(Stored data)
=== Begin Enclosure ===

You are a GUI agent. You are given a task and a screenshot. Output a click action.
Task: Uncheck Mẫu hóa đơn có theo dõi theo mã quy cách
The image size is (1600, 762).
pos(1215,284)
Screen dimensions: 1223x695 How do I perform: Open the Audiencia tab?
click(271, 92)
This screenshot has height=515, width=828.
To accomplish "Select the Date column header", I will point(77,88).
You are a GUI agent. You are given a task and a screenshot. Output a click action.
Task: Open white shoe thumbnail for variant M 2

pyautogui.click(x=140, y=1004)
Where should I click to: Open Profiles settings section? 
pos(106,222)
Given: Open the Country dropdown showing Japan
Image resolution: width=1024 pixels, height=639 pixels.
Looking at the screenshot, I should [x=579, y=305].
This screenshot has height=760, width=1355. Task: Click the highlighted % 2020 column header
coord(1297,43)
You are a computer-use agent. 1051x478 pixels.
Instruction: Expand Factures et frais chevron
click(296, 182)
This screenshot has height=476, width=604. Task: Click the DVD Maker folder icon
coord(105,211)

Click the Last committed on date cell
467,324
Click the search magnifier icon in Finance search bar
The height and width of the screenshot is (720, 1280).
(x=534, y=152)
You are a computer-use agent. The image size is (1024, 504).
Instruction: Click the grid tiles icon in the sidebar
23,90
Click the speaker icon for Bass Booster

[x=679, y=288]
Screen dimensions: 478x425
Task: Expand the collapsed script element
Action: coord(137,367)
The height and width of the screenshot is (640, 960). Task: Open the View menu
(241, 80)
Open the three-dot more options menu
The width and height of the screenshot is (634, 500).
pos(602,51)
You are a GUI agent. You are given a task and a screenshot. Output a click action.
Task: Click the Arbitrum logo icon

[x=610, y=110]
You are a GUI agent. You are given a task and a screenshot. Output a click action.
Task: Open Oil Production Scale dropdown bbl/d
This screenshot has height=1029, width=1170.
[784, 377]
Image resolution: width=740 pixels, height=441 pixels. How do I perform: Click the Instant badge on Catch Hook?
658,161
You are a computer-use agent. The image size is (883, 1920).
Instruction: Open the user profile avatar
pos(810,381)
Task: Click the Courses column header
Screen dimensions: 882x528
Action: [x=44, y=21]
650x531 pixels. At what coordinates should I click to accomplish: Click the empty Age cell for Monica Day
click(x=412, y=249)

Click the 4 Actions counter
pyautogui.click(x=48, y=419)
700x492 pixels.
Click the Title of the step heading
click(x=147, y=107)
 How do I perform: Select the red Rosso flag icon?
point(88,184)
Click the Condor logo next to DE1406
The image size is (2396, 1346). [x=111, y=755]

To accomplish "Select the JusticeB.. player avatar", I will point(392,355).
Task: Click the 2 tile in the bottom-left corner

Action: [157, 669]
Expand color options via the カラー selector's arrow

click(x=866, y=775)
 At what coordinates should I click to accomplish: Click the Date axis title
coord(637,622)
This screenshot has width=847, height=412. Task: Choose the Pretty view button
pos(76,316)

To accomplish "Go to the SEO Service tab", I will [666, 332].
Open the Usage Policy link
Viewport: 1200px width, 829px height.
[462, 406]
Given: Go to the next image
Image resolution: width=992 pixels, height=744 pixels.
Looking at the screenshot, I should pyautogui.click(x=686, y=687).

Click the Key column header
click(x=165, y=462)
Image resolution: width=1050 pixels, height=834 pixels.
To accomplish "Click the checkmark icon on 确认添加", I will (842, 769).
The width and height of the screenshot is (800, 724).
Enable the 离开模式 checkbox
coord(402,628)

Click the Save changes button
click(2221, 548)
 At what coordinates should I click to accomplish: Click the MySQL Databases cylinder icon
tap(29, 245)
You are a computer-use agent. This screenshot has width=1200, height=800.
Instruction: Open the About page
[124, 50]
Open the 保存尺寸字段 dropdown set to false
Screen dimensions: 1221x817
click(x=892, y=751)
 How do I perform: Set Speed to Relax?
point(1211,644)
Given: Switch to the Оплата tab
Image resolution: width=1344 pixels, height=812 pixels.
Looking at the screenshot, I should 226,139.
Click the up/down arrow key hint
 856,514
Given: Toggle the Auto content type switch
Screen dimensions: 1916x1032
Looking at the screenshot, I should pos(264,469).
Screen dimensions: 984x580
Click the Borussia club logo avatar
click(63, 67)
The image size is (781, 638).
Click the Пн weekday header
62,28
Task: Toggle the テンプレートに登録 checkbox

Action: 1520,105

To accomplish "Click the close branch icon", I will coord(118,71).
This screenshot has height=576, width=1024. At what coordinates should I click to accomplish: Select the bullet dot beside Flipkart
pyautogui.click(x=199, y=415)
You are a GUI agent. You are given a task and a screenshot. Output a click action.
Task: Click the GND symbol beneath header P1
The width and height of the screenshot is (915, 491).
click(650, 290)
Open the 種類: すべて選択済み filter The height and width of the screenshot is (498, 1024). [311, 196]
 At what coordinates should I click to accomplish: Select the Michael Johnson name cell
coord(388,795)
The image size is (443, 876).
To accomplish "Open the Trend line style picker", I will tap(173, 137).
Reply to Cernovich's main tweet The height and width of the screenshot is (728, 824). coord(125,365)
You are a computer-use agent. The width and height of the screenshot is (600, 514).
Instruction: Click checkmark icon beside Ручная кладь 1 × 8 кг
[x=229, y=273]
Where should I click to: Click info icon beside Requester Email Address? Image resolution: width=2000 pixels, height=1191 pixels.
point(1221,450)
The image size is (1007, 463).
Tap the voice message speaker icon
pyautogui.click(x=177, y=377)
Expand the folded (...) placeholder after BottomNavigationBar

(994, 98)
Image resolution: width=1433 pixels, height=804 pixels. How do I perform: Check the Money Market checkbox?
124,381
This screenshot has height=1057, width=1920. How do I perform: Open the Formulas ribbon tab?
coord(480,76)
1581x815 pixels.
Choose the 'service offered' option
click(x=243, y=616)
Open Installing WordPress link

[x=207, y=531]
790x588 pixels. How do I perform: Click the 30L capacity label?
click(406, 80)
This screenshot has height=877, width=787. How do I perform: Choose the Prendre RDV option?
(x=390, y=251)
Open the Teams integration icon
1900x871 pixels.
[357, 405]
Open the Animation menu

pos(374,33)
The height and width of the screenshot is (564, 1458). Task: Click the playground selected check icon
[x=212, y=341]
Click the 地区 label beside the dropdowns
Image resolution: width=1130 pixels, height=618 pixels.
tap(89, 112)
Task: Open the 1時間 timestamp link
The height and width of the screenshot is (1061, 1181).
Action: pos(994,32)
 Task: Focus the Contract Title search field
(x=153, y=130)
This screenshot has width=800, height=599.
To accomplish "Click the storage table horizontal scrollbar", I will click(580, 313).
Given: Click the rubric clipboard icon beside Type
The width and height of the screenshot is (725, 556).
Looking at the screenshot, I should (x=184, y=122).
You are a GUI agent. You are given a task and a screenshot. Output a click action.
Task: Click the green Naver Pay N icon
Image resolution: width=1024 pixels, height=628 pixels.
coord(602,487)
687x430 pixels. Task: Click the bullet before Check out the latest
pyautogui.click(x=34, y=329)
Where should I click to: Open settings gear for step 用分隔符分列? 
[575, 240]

=== End Enclosure ===

*WHAT THE TASK ASKS:*
Print the records above exactly as they appear.

*RESPONSE TO THIS EXERCISE:*
You are a GUI agent. You are given a task and a screenshot. Output a click action.
Task: Uncheck Mẫu hóa đơn có theo dõi theo mã quy cách
The image size is (1600, 762).
pos(1215,284)
Screen dimensions: 1223x695 How do I perform: Open the Audiencia tab?
click(271, 92)
This screenshot has height=515, width=828.
To accomplish "Select the Date column header", I will point(77,88).
You are a GUI agent. You are given a task and a screenshot. Output a click action.
Task: Open white shoe thumbnail for variant M 2

pyautogui.click(x=140, y=1004)
Where should I click to: Open Profiles settings section? 
pos(106,222)
Given: Open the Country dropdown showing Japan
Image resolution: width=1024 pixels, height=639 pixels.
Looking at the screenshot, I should [x=579, y=305].
This screenshot has height=760, width=1355. Task: Click the highlighted % 2020 column header
coord(1297,43)
You are a computer-use agent. 1051x478 pixels.
Instruction: Expand Factures et frais chevron
click(296, 182)
This screenshot has height=476, width=604. Task: Click the DVD Maker folder icon
coord(105,211)

Click the Last committed on date cell
467,324
Click the search magnifier icon in Finance search bar
The height and width of the screenshot is (720, 1280).
(x=534, y=152)
You are a computer-use agent. The image size is (1024, 504).
Instruction: Click the grid tiles icon in the sidebar
23,90
Click the speaker icon for Bass Booster

[x=679, y=288]
Screen dimensions: 478x425
Task: Expand the collapsed script element
Action: coord(137,367)
The height and width of the screenshot is (640, 960). Task: Open the View menu
(241, 80)
Open the three-dot more options menu
The width and height of the screenshot is (634, 500).
pos(602,51)
You are a GUI agent. You are given a task and a screenshot. Output a click action.
Task: Click the Arbitrum logo icon

[x=610, y=110]
You are a GUI agent. You are given a task and a screenshot. Output a click action.
Task: Open Oil Production Scale dropdown bbl/d
This screenshot has height=1029, width=1170.
[784, 377]
Image resolution: width=740 pixels, height=441 pixels. How do I perform: Click the Instant badge on Catch Hook?
658,161
You are a computer-use agent. The image size is (883, 1920).
Instruction: Open the user profile avatar
pos(810,381)
Task: Click the Courses column header
Screen dimensions: 882x528
Action: [x=44, y=21]
650x531 pixels. At what coordinates should I click to accomplish: Click the empty Age cell for Monica Day
click(x=412, y=249)

Click the 4 Actions counter
pyautogui.click(x=48, y=419)
700x492 pixels.
Click the Title of the step heading
click(x=147, y=107)
 How do I perform: Select the red Rosso flag icon?
point(88,184)
Click the Condor logo next to DE1406
The image size is (2396, 1346). [x=111, y=755]

To accomplish "Select the JusticeB.. player avatar", I will point(392,355).
Task: Click the 2 tile in the bottom-left corner

Action: [157, 669]
Expand color options via the カラー selector's arrow

click(x=866, y=775)
 At what coordinates should I click to accomplish: Click the Date axis title
coord(637,622)
This screenshot has width=847, height=412. Task: Choose the Pretty view button
pos(76,316)

To accomplish "Go to the SEO Service tab", I will [666, 332].
Open the Usage Policy link
Viewport: 1200px width, 829px height.
[462, 406]
Given: Go to the next image
Image resolution: width=992 pixels, height=744 pixels.
Looking at the screenshot, I should pyautogui.click(x=686, y=687).

Click the Key column header
click(x=165, y=462)
Image resolution: width=1050 pixels, height=834 pixels.
To accomplish "Click the checkmark icon on 确认添加", I will (842, 769).
The width and height of the screenshot is (800, 724).
Enable the 离开模式 checkbox
coord(402,628)

Click the Save changes button
click(2221, 548)
 At what coordinates should I click to accomplish: Click the MySQL Databases cylinder icon
tap(29, 245)
You are a computer-use agent. This screenshot has width=1200, height=800.
Instruction: Open the About page
[124, 50]
Open the 保存尺寸字段 dropdown set to false
Screen dimensions: 1221x817
click(x=892, y=751)
 How do I perform: Set Speed to Relax?
point(1211,644)
Given: Switch to the Оплата tab
Image resolution: width=1344 pixels, height=812 pixels.
Looking at the screenshot, I should 226,139.
Click the up/down arrow key hint
 856,514
Given: Toggle the Auto content type switch
Screen dimensions: 1916x1032
Looking at the screenshot, I should pos(264,469).
Screen dimensions: 984x580
Click the Borussia club logo avatar
click(63, 67)
The image size is (781, 638).
Click the Пн weekday header
62,28
Task: Toggle the テンプレートに登録 checkbox

Action: 1520,105

To accomplish "Click the close branch icon", I will coord(118,71).
This screenshot has height=576, width=1024. At what coordinates should I click to accomplish: Select the bullet dot beside Flipkart
pyautogui.click(x=199, y=415)
You are a GUI agent. You are given a task and a screenshot. Output a click action.
Task: Click the GND symbol beneath header P1
The width and height of the screenshot is (915, 491).
click(650, 290)
Open the 種類: すべて選択済み filter The height and width of the screenshot is (498, 1024). [311, 196]
 At what coordinates should I click to accomplish: Select the Michael Johnson name cell
coord(388,795)
The image size is (443, 876).
To accomplish "Open the Trend line style picker", I will tap(173, 137).
Reply to Cernovich's main tweet The height and width of the screenshot is (728, 824). coord(125,365)
You are a computer-use agent. The width and height of the screenshot is (600, 514).
Instruction: Click checkmark icon beside Ручная кладь 1 × 8 кг
[x=229, y=273]
Where should I click to: Click info icon beside Requester Email Address? Image resolution: width=2000 pixels, height=1191 pixels.
point(1221,450)
The image size is (1007, 463).
Tap the voice message speaker icon
pyautogui.click(x=177, y=377)
Expand the folded (...) placeholder after BottomNavigationBar

(994, 98)
Image resolution: width=1433 pixels, height=804 pixels. How do I perform: Check the Money Market checkbox?
124,381
This screenshot has height=1057, width=1920. How do I perform: Open the Formulas ribbon tab?
coord(480,76)
1581x815 pixels.
Choose the 'service offered' option
click(x=243, y=616)
Open Installing WordPress link

[x=207, y=531]
790x588 pixels. How do I perform: Click the 30L capacity label?
click(406, 80)
This screenshot has height=877, width=787. How do I perform: Choose the Prendre RDV option?
(x=390, y=251)
Open the Teams integration icon
1900x871 pixels.
[357, 405]
Open the Animation menu

pos(374,33)
The height and width of the screenshot is (564, 1458). Task: Click the playground selected check icon
[x=212, y=341]
Click the 地区 label beside the dropdowns
Image resolution: width=1130 pixels, height=618 pixels.
tap(89, 112)
Task: Open the 1時間 timestamp link
The height and width of the screenshot is (1061, 1181).
Action: pos(994,32)
 Task: Focus the Contract Title search field
(x=153, y=130)
This screenshot has width=800, height=599.
To accomplish "Click the storage table horizontal scrollbar", I will click(580, 313).
Given: Click the rubric clipboard icon beside Type
The width and height of the screenshot is (725, 556).
Looking at the screenshot, I should (x=184, y=122).
You are a GUI agent. You are given a task and a screenshot. Output a click action.
Task: Click the green Naver Pay N icon
Image resolution: width=1024 pixels, height=628 pixels.
coord(602,487)
687x430 pixels. Task: Click the bullet before Check out the latest
pyautogui.click(x=34, y=329)
Where should I click to: Open settings gear for step 用分隔符分列? 
[575, 240]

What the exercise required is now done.